**Texte à lire:**
Russie : le soutien à la cause LGBT criminalisé
La justice russe a classé "extrémiste" et interdit le "mouvement international LGBT", sans le définir plus en détails. Ainsi, des personnes sont passibles de peines de prison pour avoir soutenu la cause LGBT. A Saint-Pétersbourg, la chaîne musicale AIVA a été condamnée à l'équivalent de 5 000 euros d'amende pour avoir diffusé un clip montrant deux mains semblant appartenir au même sexe se caressant. Quelles seront les prochaines victimes ?
Faire profil bas
Non sans une once d'ironie, Radio Kommersant FM tente de faire le tri entre ce qui est aujourd'hui légal et ce qui ne l'est pas :
«Il est interdit de rejoindre ce mouvement international : 'Regardez ma vraie nature, allez, venez, vous ne le regretterez pas'. ... [Cette grossière erreur] mise à part, chez nous, on a le droit de tout faire, même ce genre de choses. Mais sans se faire remarquer : ne rien faire en public et surtout ne pas essayer d'attirer l'attention. Il ne faut pas nager à contre-courant, il faut faire comme tout le monde, sans doubler les autres dans la file d'attente. Si tu suis ces règles simples, tout se passera bien, et tu pourras même faire une belle carrière politique. Qui n'a pas de défaut ? Notre Etat est un juge juste. Mais tout cela, ce n'est que suppositions, libres interprétations. Car jusqu'ici, on ne peut pas s'appuyer sur une base juridique.»

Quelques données
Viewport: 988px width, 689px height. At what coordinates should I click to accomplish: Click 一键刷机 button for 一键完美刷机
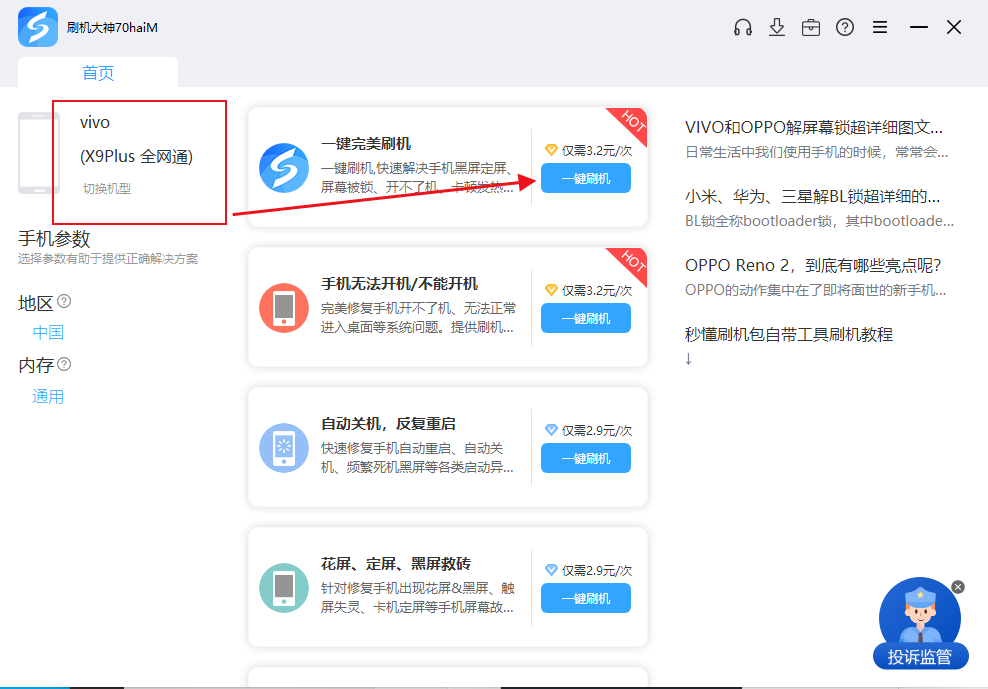(x=585, y=178)
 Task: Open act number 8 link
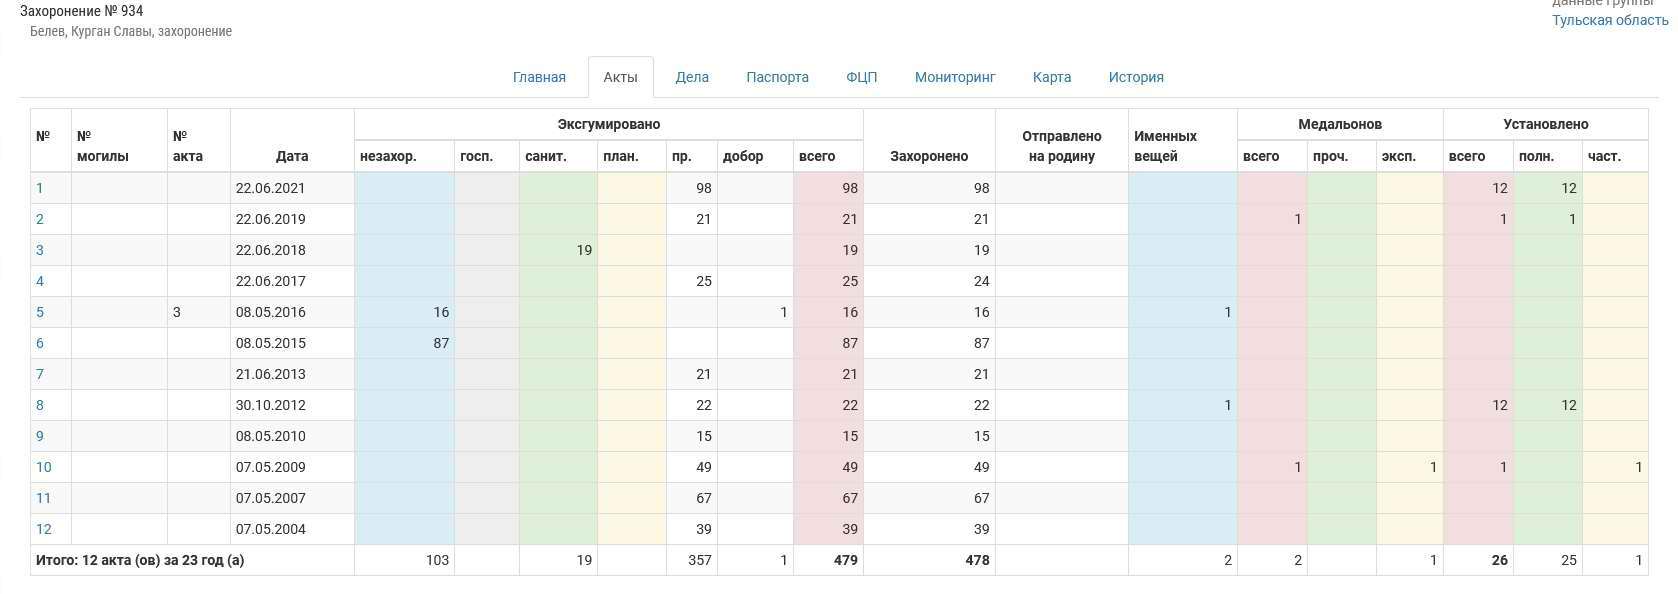[40, 405]
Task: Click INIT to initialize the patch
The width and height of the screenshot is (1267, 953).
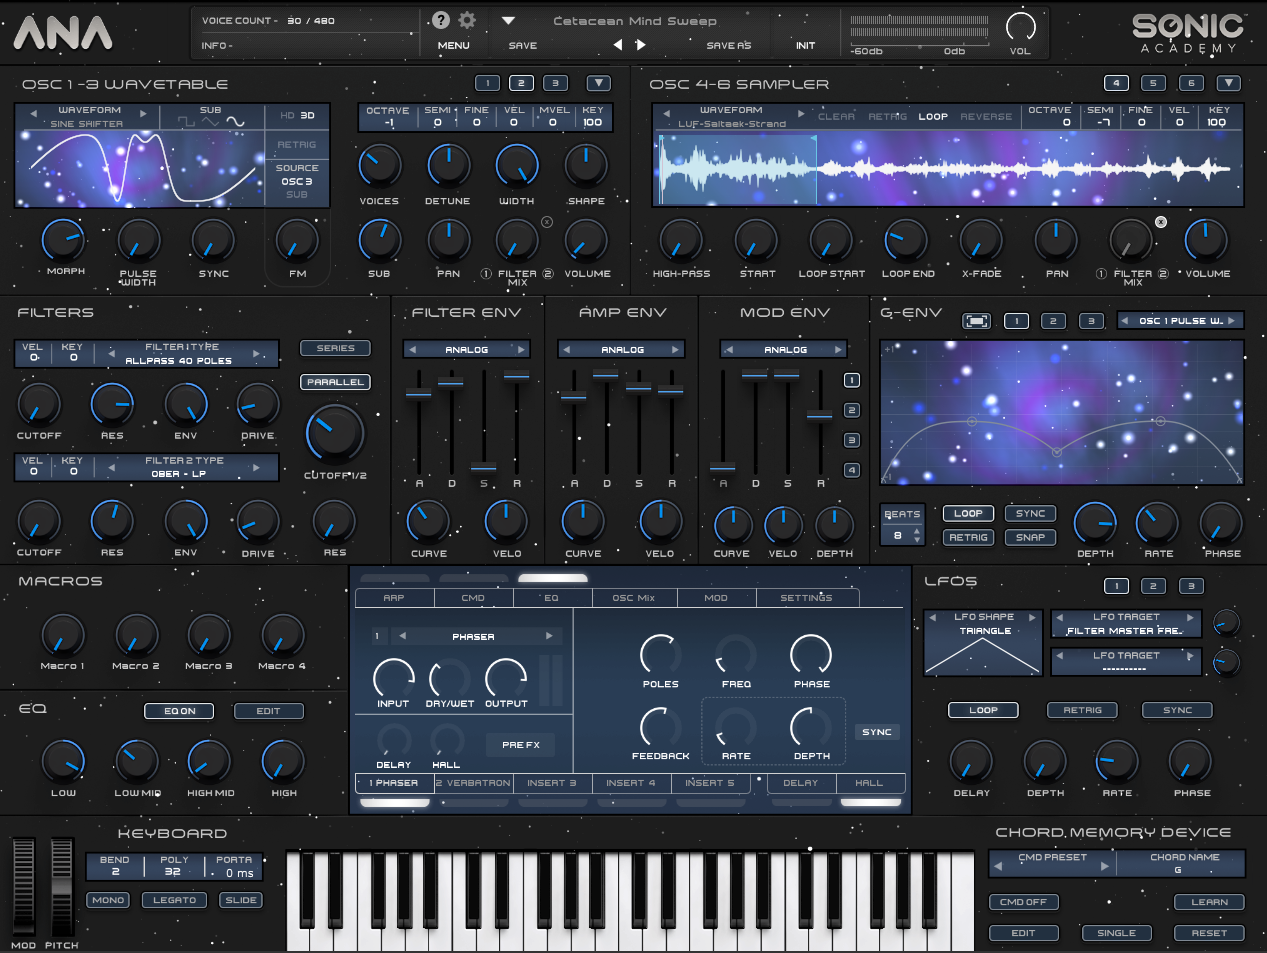Action: tap(805, 45)
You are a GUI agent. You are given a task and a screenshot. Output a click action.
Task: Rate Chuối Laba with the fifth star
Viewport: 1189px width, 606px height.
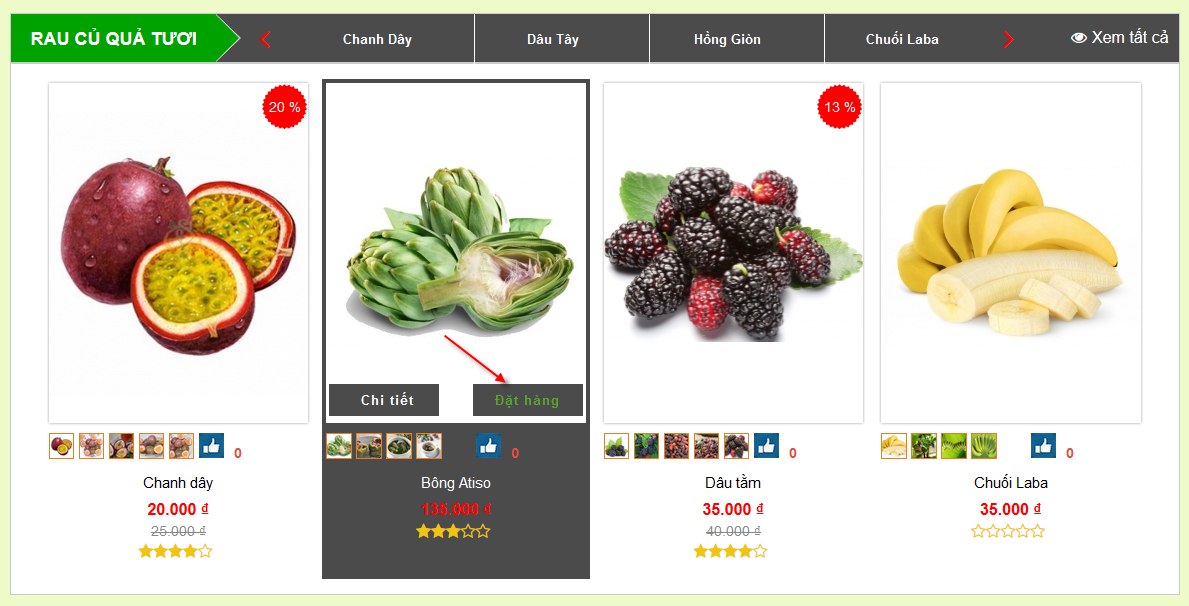(1037, 532)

**Travail à faire:**
a: D'après le texte sur la cause LGBT en Russie, à quelle amende la chaîne musicale AIVA a-t-elle été condamnée ?
b: Ces affirmations concordent-elles avec le texte sur la cause LGBT en Russie ? Répondez par oui ou par non pour chacune, en citant les mots du texte qui tranchent.
(i) La justice russe a défini en détail ce qu'elle entend par « mouvement international LGBT ».
(ii) La chaîne AIVA a été condamnée à Saint-Pétersbourg.
(iii) Selon Radio Kommersant FM, on peut déjà s'appuyer sur une base juridique.
c: Reprenez le texte sur la cause LGBT en Russie là où il s'arrête et écrivez-en la suite.

**Réponses:**
a: À l'équivalent de 5 000 euros d'amende.

b:
(i) Non : « sans le définir plus en détails ».
(ii) Oui : « A Saint-Pétersbourg, la chaîne musicale AIVA a été condamnée ».
(iii) Non : « jusqu'ici, on ne peut pas s'appuyer sur une base juridique ».

c:
Vers une fuite des cerveaux
Le Kremlin pourrait regretter la stratégie qu'il vient d'adopter, écrit Der Standard :
«Le Kremlin veut que la Russie devienne un genre d'Union soviétique 2.0. Le nouvel homme russe est l'ancien. Fort comme un ours, il défend sa famille, sa patrie. La nouvelle femme russe est elle aussi l'ancienne : aimante et mère de nombreux enfants. Dans ce casting, les relations homosexuelles n'ont pas leur place. Reste à voir comment la société russe, qui est une société moderne, accueillera ce film. ... Dans la vie quotidienne russe, beaucoup de choses sont réglées comme une horloge. Les trains arrivent à la minute près. On peut faire ses achats en tout confort, avec des applications qui fonctionnent parfaitement, conçues par des spécialistes. Des experts qui iront peut-être bientôt travailler ailleurs dans le monde.»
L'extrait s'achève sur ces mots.